Summers also points to the addiction-fueled crisis in the state’s foster care system as one of her major issues.
“West Virginia is the number one state for having kids removed from the home. We have to help these kids. It’s sad, it really is,” Summers said, noting she’s pulling together a foster care forum likely to be held in November.
Abel said he too has concerns about state spending, particularly when a long-term answers for how to fund the state’s public employee insurance agency (PEIA) have yet to be nailed down.
“That’s something we need to address and look at long-term instead of taking a little bit from here and there,” Abel said. “My idea on that is a surcharge on the Marcellus Shale gas industry … I need to get more information on that, but I think that’s something I would be in favor of.”
He went to say that he also has issues with how Taylor County is represented in the list of state road projects resulting from the sale of road bonds.
“Taylor County passed that bond issue by quite a large margin, and so for Taylor County not to get much of that money back, I feel that’s unfair to the people of Taylor County,” Abel said.  “There’s not much new construction down there and I hear people talking about the roads not being ditched or cleaned, brush hanging over the roads. I think that’s an issue.”
Abel noted that Taylor County is an example of a part of West Virginia where good-paying jobs are disappearing.
“We need more jobs. Better jobs. It’s difficult for a person making minimum wage to exist, take care of your children and pay rent or finance a home,” Abel said. “We need to do more to bring good jobs into West Virginia and Taylor County, for one.”
Perhaps no single issue has impacted West Virginia to the level of the ongoing epidemic of opioid addiction.

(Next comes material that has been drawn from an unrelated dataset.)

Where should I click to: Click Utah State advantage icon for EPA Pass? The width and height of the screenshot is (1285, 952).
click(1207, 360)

“It’s definitely a problem here in West Virginia. You look at some of the statistics where in some places in West Virginia they wrote more prescriptions than there are people in town,” Abel said. “I think there’s a misuse by doctors writing prescriptions for people. Plus I think it’s an income for some people … People are selling these drugs for income and that needs to be tightened up and policed much better.”
Abel went on to say that whether it’s opiates or methamphetamines, “I think we need to do a lot more as a state to confront the drug problem than we have right now.”

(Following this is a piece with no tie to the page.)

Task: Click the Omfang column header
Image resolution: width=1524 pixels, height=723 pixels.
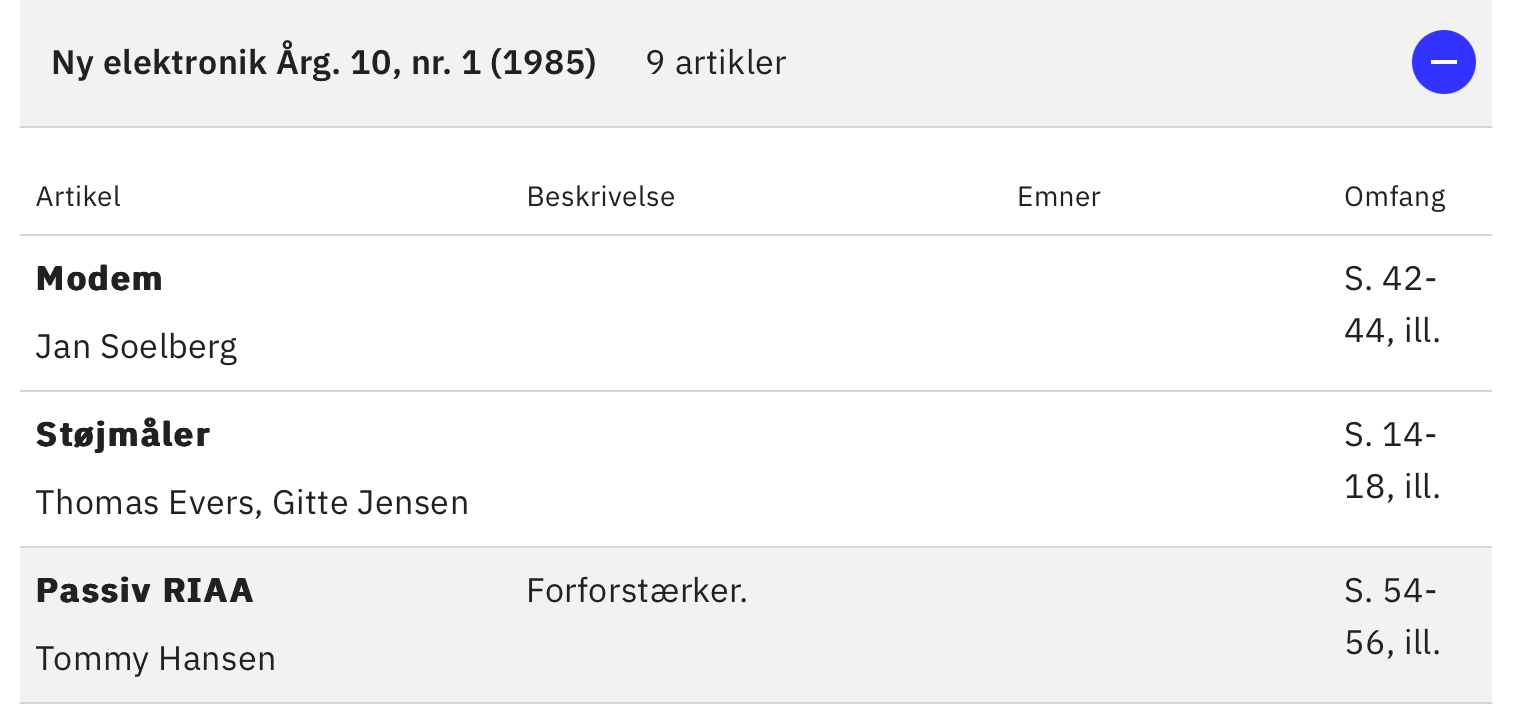Action: click(x=1395, y=196)
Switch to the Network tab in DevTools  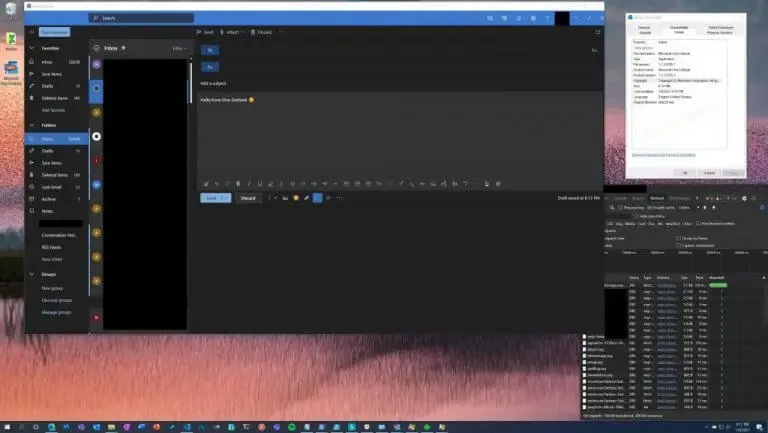coord(657,198)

Summers, the vice chair of the Health and Human Resources Committee, explained that the last legislature passed nearly three dozen bills dealing with the opiate crisis.
As a part of that legislative push, she noted treatment centers have been removed from the certificate of need process without gutting regulatory oversight in an attempt to expedite their placement.
Along with increasing access to overdose reversal drug Narcan and eliminating the requirement for prior authorization for those seeking treatment, Summers said the legislature also put limits on pill counts when it comes to opiates.
“They were over-prescribing, and still over-prescribing, even with this huge crisis in front of them,” Summers said, explaining the new law only applies to patients presenting with new, acute pain and not chronic sufferers.
“If you come to the ER where I work with a sprained ankle, you’re not going to get more than a four-day supply of an opioid. It has been cut off and that’s what it’s going to be,” she said.
The 49th District is comprised of a large portion of Taylor County and one precinct in both Marion and Monongalia counties.